**TASK DETAILS:** Return the lines below in which the string "screenshot" occurs.

**INFORMATION:**
++++
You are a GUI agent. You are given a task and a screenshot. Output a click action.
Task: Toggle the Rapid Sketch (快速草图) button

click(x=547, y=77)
++++
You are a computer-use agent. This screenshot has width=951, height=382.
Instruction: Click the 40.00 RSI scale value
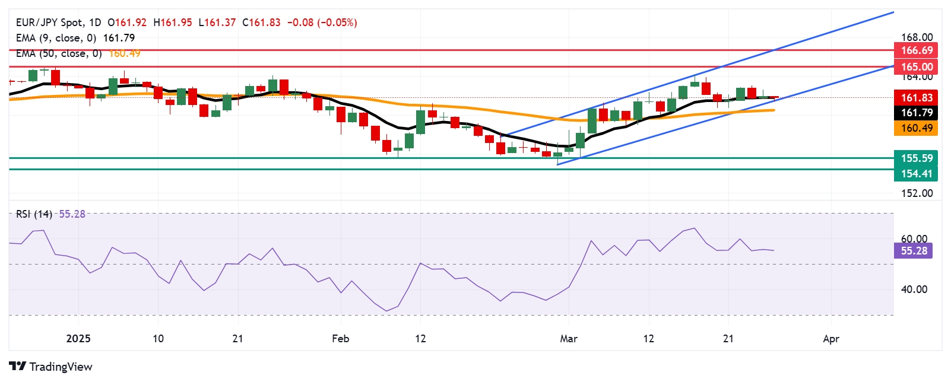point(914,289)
++++
**WRITTEN RESPONSE:**
You are a GUI agent. You are given a task and a screenshot. Output a click action.
You are a computer-use agent. This screenshot has width=951, height=382.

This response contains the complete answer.